What the task requires:
Could you rescale the records starting with the line that contains "in the circulation diagram" and going on through the line that contains "Action: [404, 168]", both included, and write out all of those lines again, requests too? Multiply every coordinate in the answers by 1.8 and round to whole numbers, with halves going up.

[The records start]

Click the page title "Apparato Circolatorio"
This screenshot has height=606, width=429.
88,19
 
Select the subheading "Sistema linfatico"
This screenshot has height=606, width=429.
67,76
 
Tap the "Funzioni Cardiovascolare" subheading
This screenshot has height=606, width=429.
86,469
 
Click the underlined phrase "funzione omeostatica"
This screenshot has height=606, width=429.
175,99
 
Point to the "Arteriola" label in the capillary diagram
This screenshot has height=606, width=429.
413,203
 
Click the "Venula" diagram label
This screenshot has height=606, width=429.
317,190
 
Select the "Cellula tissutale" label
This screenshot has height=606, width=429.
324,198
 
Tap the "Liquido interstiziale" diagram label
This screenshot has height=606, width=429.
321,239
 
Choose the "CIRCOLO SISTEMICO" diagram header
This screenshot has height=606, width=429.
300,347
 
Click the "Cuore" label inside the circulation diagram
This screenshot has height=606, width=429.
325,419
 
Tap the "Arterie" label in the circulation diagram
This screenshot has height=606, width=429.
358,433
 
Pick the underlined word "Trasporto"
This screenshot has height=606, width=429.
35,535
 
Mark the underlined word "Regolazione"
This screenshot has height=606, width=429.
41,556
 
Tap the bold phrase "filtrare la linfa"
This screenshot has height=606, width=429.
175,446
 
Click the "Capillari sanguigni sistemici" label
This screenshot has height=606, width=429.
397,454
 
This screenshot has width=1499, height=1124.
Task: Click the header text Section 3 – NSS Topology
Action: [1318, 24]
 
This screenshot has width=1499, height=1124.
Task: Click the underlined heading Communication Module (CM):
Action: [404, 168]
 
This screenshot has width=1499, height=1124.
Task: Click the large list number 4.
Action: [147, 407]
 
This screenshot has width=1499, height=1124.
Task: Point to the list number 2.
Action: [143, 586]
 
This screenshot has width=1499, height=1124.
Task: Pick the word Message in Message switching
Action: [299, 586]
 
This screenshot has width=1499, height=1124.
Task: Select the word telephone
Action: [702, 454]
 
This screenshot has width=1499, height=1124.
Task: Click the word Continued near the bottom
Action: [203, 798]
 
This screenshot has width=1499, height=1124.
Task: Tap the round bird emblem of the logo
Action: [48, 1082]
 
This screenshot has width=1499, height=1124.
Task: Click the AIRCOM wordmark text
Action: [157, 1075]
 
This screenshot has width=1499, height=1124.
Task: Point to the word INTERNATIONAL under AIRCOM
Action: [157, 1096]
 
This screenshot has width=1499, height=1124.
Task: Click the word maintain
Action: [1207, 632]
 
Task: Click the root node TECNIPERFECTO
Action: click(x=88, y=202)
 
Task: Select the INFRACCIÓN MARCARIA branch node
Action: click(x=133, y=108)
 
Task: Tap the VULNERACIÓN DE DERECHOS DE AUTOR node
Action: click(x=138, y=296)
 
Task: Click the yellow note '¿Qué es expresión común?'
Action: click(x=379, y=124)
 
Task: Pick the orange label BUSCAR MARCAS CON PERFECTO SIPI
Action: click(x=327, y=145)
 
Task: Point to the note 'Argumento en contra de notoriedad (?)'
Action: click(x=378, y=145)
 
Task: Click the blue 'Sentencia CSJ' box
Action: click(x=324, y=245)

[The records end]

Response to the exercise:
Tap the "Arterie" label in the circulation diagram
This screenshot has height=606, width=429.
644,779
 
Pick the underlined word "Trasporto"
This screenshot has height=606, width=429.
63,963
 
Mark the underlined word "Regolazione"
This screenshot has height=606, width=429.
74,1001
 
Tap the bold phrase "filtrare la linfa"
This screenshot has height=606, width=429.
315,803
 
Click the "Capillari sanguigni sistemici" label
This screenshot has height=606, width=429.
715,817
 
This screenshot has width=1499, height=1124.
Task: Click the header text Section 3 – NSS Topology
Action: [2372, 43]
 
This screenshot has width=1499, height=1124.
Task: Click the underlined heading Communication Module (CM):
Action: [727, 302]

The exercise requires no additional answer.